Palm oil rallied after top producer Indonesia said it will ban all exports of cooking oil, a surprise move that threatens to worsen global food inflation and aggravate volatility in crop markets still reeling from the war.
Indonesia said on Friday that the shipment halt will start from April 28 and last until the government deems a domestic shortage resolved. Benchmark palm oil futures jumped as much as 7% while Indonesia plantation stocks tumbled.
The move by Indonesia, which accounts for a third of global edible oil exports, adds to a raft of crop protectionism around the world since the war erupted in Ukraine, as governments seek to protect their own food supply with agriculture prices surging.

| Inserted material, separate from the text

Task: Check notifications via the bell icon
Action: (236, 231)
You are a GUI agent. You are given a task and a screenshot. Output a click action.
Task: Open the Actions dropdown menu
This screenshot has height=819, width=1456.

The ban threatens to further fan food inflation, which has been surging at a rampant pace, and raises the risk of a full-blown hunger crisis.

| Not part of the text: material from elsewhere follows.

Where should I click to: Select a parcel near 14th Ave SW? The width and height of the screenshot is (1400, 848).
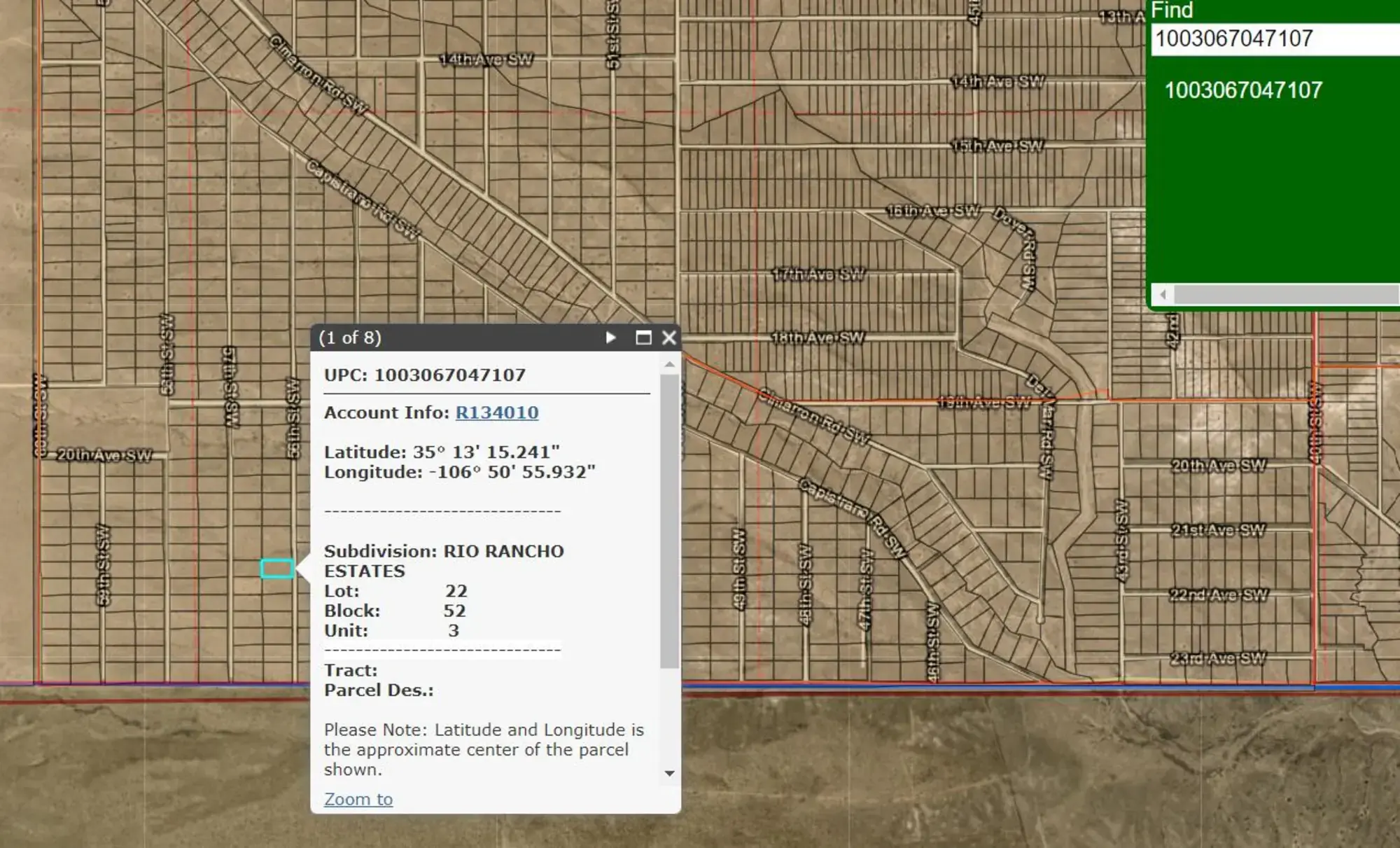point(490,91)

“The halting of shipments of the cooking oil and its raw material, widely used in products ranging from cakes to cosmetics, could raise costs for packaged food producers globally,” said Avtar Sandu, senior manager of commodities at Phillip Nova.
The surprise move has “left many questions unanswered especially as it comes at a time when other edible oils like sunflower oil supplies are facing issues due to violence in the Black Sea region,” Sandu added.
Palm oil futures for July delivery rose 7% to 6,799 ringgit (53,165 baht) a ton in Kuala Lumpur, the highest since March 11, before paring gains. The nearby May prices climbed more than 9% to a record for the contact. Soybean oil, palm’s closest rival, rose as much as 1.9% in Chicago to near all-time highs.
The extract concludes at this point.